Kini pesan makanan bisa lebih praktis melalui aplikasi ojek online. Namun, bagaimana pandangan syariat mengenai transaksi jual beli online seperti itu?
Di era digital ini segala aktivitas dapat dilakukan dengan mudah secara online. Seperti hadirnya jasa ojek online yang tidak hanya dapat dimanfaatkan sebagai moda transportasi.
Jasa ojek online juga menawarkan jasa jual-beli makanan secara online. Tentunya saja, hal tersebut dapat mempermudah orang ketika ingin memesan makanan.
Cukup pesan melalui aplikasi, maka pesanan makanan akan diantar oleh driver ojek online hingga ke rumah. Lantas, bagaimana pandangan syariat menyikapi kecanggihan ini?
Hukum mengenai pesan makanan online melalui ojol ini dibahas tuntas oleh Buya Yahya, lewat channel YouTubenya (22/12/20). Dalam dakwahnya, Buya Yahya menjelaskan pesan online secara umum.
Baik itu makanan atau produk lainnya. Selain itu baik pada ojek online maupun situs belanja online lainnya. Menurutnya, ada banyak mazhab yang menjelaskan perkara ini.
Mazhab Imam Syafi'i menjelaskan bahwa dalam jual beli, seorang pembeli harus sudah mengetahui apa yang harus dibeli. Jika itu makanan, maka harus mengetahui makanan seperti apa, terbuat dari apa, rasanya seperti dan komposisinya.
Kalau membeli produk yang belum pernah ia lihat sebelumnya, maka itu tidak sah. Namun, Buya Yahya mengatakan bahwa di era global seperti ini tidak bisa hanya berpaku pada satu mazhab saja.
"Sementara mazhab Malik dan Abu Hanifah lebih mudah.
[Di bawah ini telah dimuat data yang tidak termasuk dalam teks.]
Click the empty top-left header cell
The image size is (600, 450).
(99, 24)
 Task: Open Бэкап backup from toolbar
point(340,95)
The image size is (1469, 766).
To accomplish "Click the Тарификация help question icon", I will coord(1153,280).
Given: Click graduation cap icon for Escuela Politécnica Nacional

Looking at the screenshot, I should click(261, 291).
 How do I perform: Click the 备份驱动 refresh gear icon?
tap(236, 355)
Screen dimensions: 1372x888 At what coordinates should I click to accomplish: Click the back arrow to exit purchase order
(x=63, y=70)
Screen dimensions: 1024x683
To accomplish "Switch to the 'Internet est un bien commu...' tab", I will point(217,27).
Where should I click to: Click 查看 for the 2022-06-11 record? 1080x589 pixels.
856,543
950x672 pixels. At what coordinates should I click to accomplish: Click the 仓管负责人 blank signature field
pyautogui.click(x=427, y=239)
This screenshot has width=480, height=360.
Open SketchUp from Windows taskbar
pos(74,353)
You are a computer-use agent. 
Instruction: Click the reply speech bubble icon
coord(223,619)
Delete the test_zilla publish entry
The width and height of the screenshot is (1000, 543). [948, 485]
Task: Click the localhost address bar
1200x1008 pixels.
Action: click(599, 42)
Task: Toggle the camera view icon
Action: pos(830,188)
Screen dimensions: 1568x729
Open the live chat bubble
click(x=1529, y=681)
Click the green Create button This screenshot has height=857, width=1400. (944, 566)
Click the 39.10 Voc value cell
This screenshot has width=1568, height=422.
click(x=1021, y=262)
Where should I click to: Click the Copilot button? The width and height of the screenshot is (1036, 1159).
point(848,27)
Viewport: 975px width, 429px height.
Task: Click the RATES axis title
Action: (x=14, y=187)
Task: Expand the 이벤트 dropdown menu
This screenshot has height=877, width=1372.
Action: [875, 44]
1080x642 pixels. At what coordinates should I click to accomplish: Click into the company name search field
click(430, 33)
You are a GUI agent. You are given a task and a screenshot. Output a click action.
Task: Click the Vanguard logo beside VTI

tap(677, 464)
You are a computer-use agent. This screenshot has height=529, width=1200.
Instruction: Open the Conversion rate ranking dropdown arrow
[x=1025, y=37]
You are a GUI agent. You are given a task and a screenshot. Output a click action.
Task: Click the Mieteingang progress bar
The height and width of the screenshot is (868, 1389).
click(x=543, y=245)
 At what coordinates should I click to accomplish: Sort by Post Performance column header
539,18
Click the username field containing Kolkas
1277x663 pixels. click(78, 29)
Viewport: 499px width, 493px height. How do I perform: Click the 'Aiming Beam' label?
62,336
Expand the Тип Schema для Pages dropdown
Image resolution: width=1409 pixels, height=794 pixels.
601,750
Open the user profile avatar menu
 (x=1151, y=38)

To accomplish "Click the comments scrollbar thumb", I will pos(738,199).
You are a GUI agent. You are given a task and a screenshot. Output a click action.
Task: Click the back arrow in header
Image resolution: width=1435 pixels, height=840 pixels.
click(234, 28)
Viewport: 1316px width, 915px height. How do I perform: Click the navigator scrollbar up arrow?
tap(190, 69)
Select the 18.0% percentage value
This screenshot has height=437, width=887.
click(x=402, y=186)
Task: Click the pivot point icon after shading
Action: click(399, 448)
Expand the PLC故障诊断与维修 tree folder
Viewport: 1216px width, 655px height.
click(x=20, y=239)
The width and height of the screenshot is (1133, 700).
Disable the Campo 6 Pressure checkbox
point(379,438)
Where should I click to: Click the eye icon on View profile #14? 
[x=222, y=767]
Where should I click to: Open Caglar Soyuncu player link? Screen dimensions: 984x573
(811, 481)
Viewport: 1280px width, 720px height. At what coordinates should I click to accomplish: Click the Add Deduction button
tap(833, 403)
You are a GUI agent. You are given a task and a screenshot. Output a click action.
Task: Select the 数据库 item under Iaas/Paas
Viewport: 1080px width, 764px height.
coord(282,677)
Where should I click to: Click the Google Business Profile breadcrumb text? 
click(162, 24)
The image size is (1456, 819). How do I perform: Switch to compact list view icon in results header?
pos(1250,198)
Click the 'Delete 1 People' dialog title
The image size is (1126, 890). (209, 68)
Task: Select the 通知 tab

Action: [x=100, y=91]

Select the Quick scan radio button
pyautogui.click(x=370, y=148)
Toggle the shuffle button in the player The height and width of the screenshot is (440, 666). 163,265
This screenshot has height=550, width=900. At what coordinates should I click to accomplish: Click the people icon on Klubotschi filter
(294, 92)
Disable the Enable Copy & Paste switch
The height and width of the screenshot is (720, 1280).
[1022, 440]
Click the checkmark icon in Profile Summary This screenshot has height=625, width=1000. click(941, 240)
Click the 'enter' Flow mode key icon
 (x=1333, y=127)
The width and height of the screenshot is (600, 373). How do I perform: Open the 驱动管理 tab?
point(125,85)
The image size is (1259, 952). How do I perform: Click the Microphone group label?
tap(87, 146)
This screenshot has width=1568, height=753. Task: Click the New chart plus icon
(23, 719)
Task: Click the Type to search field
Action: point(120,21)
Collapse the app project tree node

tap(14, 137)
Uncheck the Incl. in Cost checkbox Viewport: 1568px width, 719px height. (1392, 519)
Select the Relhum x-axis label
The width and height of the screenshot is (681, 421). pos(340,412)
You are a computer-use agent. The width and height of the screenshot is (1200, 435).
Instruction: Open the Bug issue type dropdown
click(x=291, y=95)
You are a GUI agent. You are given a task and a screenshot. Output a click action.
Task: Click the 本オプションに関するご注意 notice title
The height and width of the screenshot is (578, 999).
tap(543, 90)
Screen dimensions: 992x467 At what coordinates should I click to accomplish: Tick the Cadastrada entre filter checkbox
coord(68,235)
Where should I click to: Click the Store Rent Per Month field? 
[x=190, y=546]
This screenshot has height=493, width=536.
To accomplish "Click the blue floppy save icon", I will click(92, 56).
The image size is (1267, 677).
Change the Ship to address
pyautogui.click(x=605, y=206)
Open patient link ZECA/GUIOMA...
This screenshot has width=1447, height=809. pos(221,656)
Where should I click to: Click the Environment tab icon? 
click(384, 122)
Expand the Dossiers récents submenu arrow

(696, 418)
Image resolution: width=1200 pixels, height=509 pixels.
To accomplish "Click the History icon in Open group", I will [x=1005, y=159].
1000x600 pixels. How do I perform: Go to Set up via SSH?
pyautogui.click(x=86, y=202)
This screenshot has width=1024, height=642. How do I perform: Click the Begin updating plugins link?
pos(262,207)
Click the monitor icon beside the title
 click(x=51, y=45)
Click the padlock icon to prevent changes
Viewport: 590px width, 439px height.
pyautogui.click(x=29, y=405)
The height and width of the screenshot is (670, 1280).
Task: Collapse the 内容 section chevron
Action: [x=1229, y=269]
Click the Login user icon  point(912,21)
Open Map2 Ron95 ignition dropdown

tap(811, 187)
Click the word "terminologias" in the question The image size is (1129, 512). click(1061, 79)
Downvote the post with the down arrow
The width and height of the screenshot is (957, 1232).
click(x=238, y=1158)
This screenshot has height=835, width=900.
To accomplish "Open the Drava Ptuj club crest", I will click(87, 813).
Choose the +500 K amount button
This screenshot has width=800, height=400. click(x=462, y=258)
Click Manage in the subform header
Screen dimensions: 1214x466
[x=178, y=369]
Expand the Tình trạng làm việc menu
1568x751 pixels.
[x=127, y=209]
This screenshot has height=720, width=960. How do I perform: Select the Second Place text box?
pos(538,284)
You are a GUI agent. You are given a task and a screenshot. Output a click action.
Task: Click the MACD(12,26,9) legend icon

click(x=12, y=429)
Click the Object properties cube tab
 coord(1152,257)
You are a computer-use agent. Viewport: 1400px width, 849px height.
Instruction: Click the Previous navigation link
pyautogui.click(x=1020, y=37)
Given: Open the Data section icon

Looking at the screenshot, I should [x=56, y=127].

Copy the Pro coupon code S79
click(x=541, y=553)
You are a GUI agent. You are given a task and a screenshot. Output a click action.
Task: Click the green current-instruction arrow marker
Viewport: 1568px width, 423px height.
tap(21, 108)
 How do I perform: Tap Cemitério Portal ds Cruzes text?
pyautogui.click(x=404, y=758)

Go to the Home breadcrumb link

Kalau Mazhab Malik kita boleh berjual-beli online sesuatu yang tidak pernah kita lihat, asalkan disebutkan ciri-ciri produknya," ujar Buya Yahya.
Misalnya ada fotonya jelas, ada diskripsi komposisi makanannya dan rasa makanannya. Lain lagi dengan mazhab Abu Hanifa yang memperbolehkan transaksi online asal di akhir transaksi ada khiyar.
"Khiyar itu adalah hak pembeli untuk melangsungkan atau membatalkan jual beli. Misalnya beli makanan gak sesuai dengan foto, itu pembeli berhak membatalkan transaksi," tutur Buya Yahya.
Sebab hal tersebut dapat membuat pembeli menjadi rugi. Jadi, pembeli berhak untuk membatalkan pesanan. Selain itu, juga sebaiknya ada kesepakatan kedua belah pihak.
"Ya mungkin ada kesepakatan biaya pengembalian, kerugian penyusutan itu bisa didiskusikan," ujarnya.
Lebih lanjut, Buya Yahya menyebutkan bahwa dalam Islam adanya aturan dalam transaksi jual beli online termasuk pesan makanan melalui ojol untuk mengantisipasi adanya kerugian.
Jadi intinya, jual beli online itu sah-sah saja asalkan tidak saling merugikan. Buya Yahya juga menjelaskan bahwa adanya ojek online itu sebagai sarana yang dapat mempermudah aktivitas.
"Boleh kok pake aplikasi, karena memberi kemudahan," tutupnya.